No obstante, quizás donde más se potencie eso sea en las residencias. Cuando yo estudiaba tenía un par de compañeros que, los primeros años de carrera, vivían en una residencia universitaria de Madrid. Las tardes en las que íbamos allí a escuchar a algún director de cine, escritor o periodista de primera línea, o simplemente a pasar las horas libres, yo siempre me fijaba en la cantidad de personas diferentes que vivían bajo el mismo techo. Un arco iris de nacionalidades, acentos y orígenes que contribuía silenciosamente a que esas personas fuesen respetuosas desde el compañerismo y la solidaridad.

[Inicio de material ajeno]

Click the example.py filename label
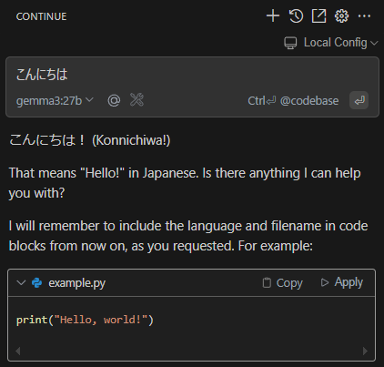 77,283
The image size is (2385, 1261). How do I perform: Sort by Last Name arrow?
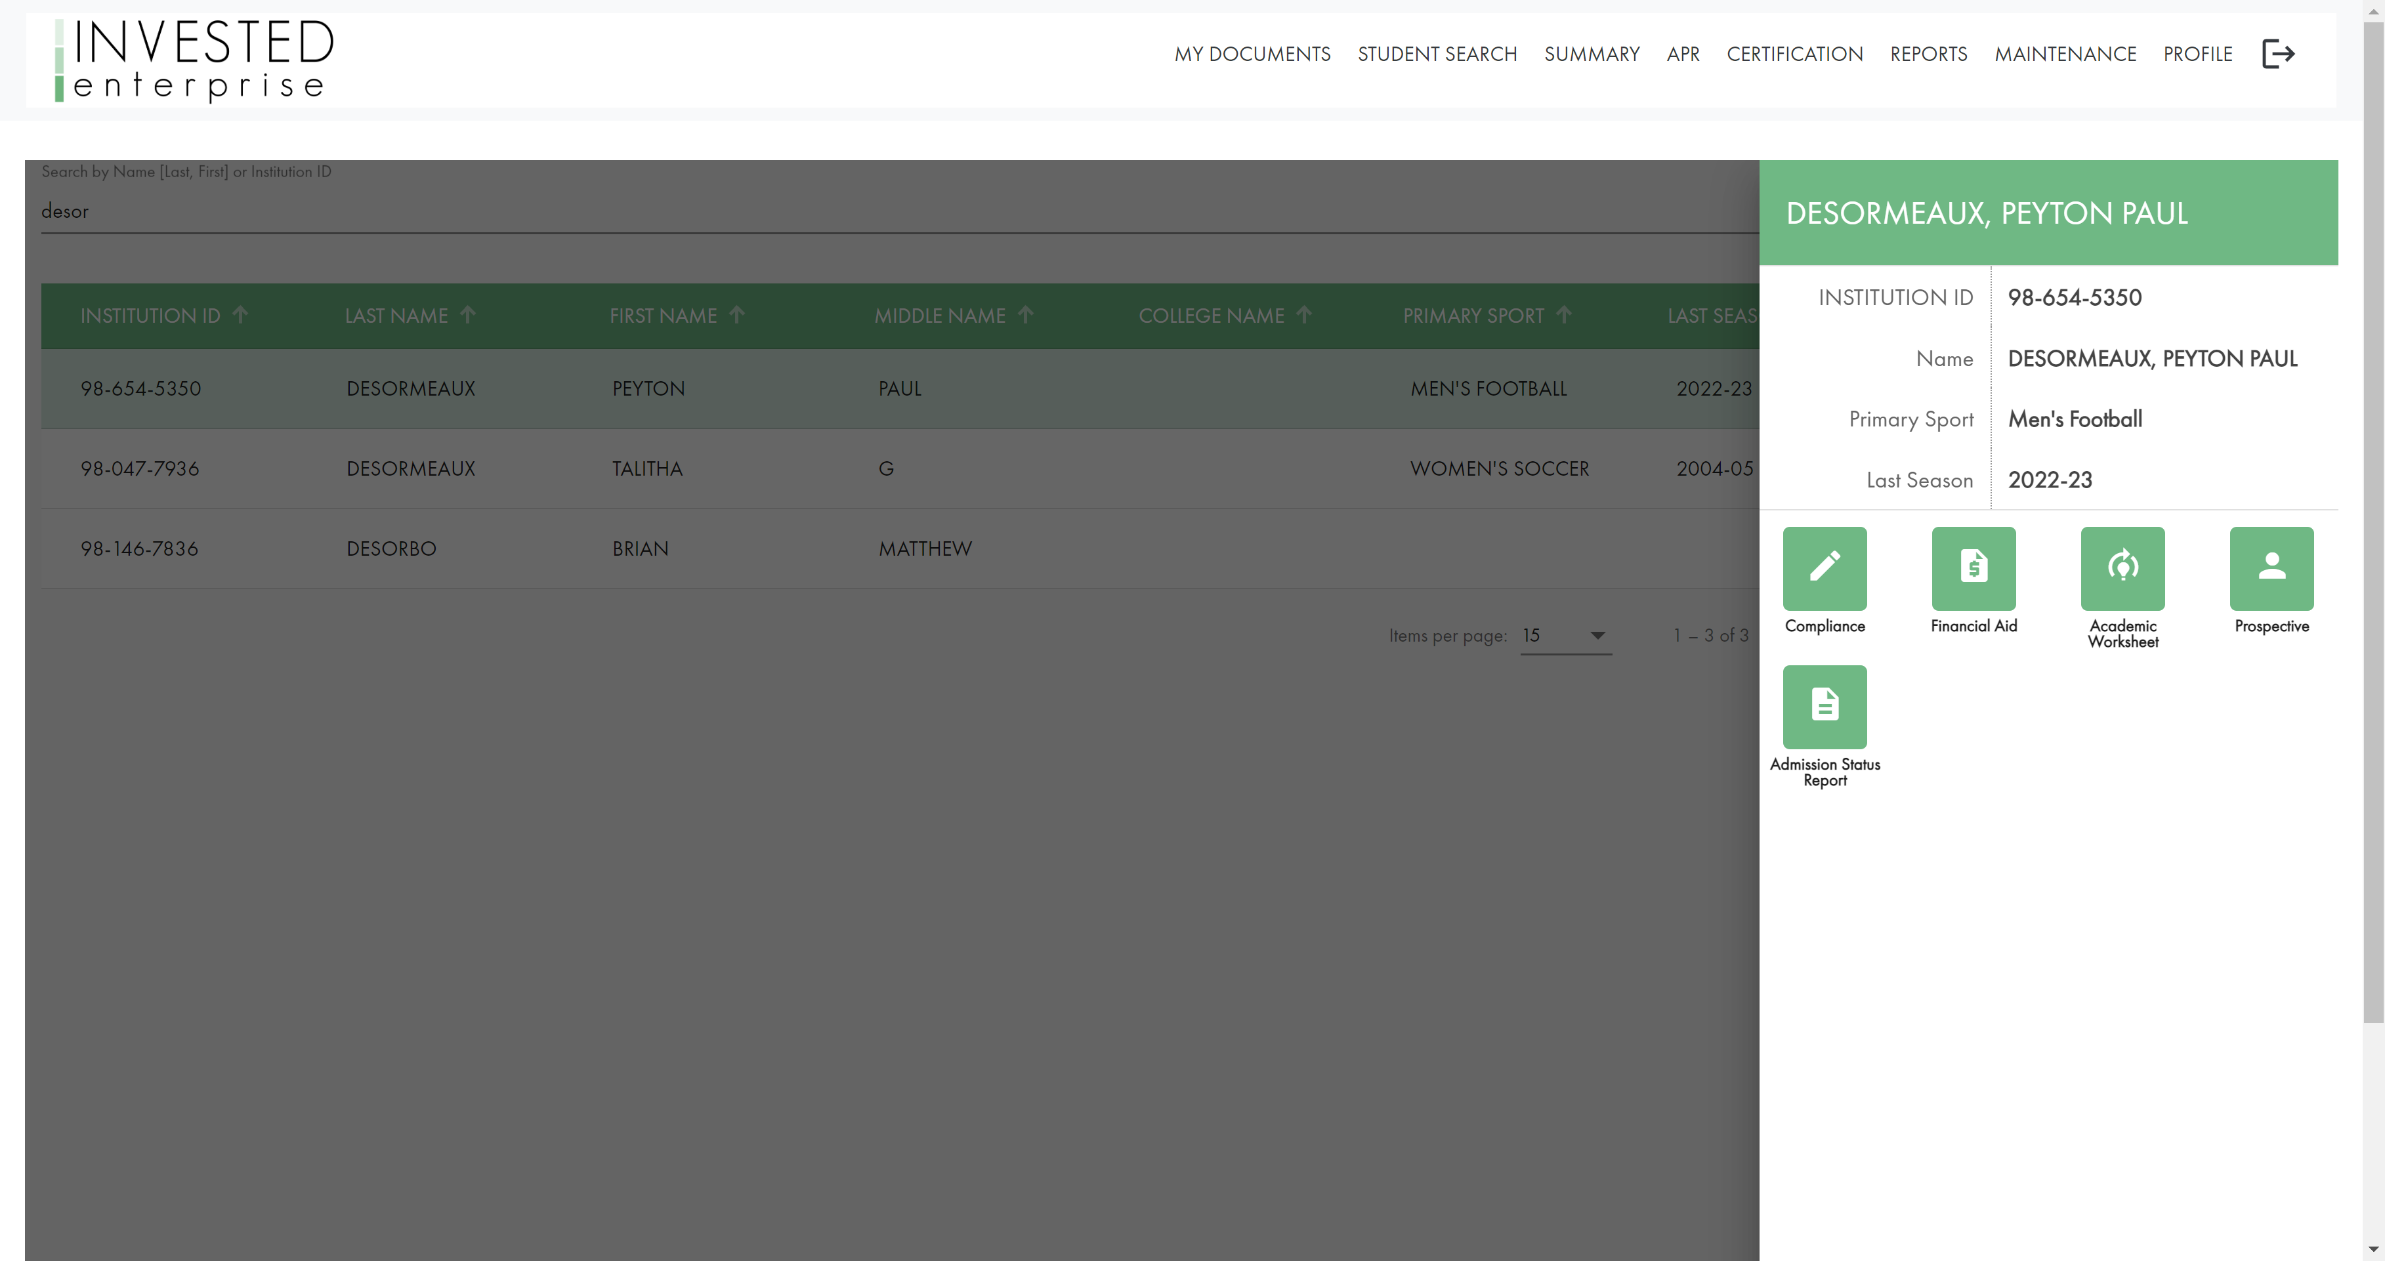click(468, 315)
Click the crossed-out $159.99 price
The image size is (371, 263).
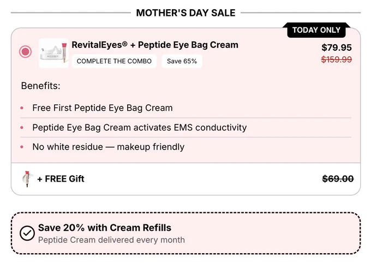pos(337,59)
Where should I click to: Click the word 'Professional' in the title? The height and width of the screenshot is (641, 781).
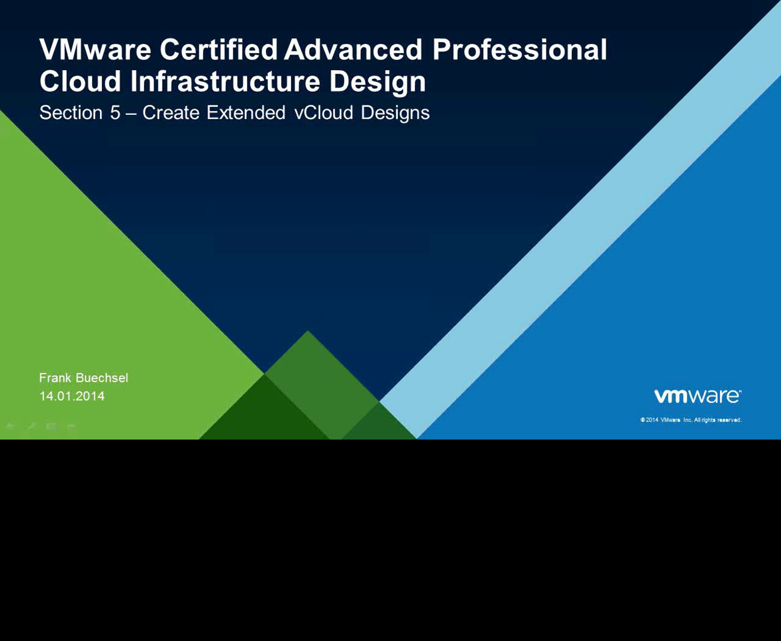(x=520, y=49)
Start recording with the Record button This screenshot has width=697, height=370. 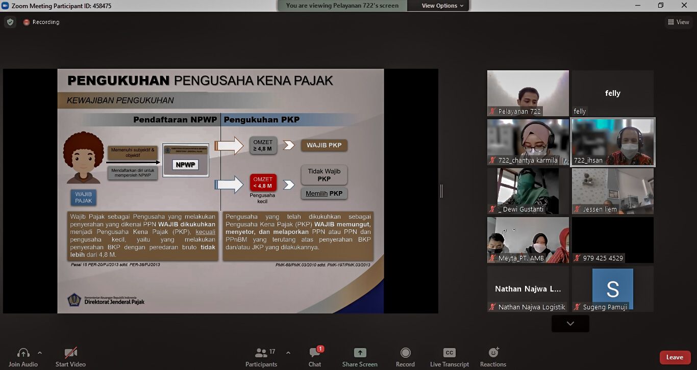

Esa humanidad es uno de los puntos clave en la constitución de las residencias como lugar de encuentro, de intercambio y de formación. Aunque es cierto que últimamente está cayendo un poco la popularidad y están llegando a cerrarse algunas, incluso, todavía existen residencia universitaria en Madrid. Con el Johnny (el Colegio Mayor San Juan Evangelista) en una situación delicada, la Institución del Divino Maestro se ha convertido en la residencia universitaria en Madrid más popular y en una de las más longevas. Desde el año 1927, esta residencia de estudiantes en Madrid lleva acogiendo a alumnos de todo tipo de procedencias, tanto culturales como formativas. En sus pasillos podemos encontrar conversaciones culturales entre filósofos y futuros biólogos, debates entre periodistas y maestros o cualquier tipo de conversación que se nos ocurra. Es la magia de esta institución, que fomenta esa adquisición de conocimientos, más allá de la propia formación en clases, para que el universitario tome como suyo un bagaje cultural que permite una mejor convivencia y una formación social y humana que se adapte a las necesidades de una sociedad actual en la que el respeto es fundamental en este tipo de intercambios intelectuales. Para fomentar esta convivencia, esta residencia de estudiantes en Madrid organiza (o permite la organización por parte de sus inquilinos) certámenes literarios de relato corto, poesía, novela, concursos de cortometrajes para fomentar las inquietudes cinematográficas o maratones deportivas, ya que el deporte contribuye a respetar al situar a todos los participantes en un mismo plano. Como decíamos al comenzar este artículo, la creación de una persona tiene lugar durante la juventud. Y el periodo universitario es básico. Aprovecharlo es esencial.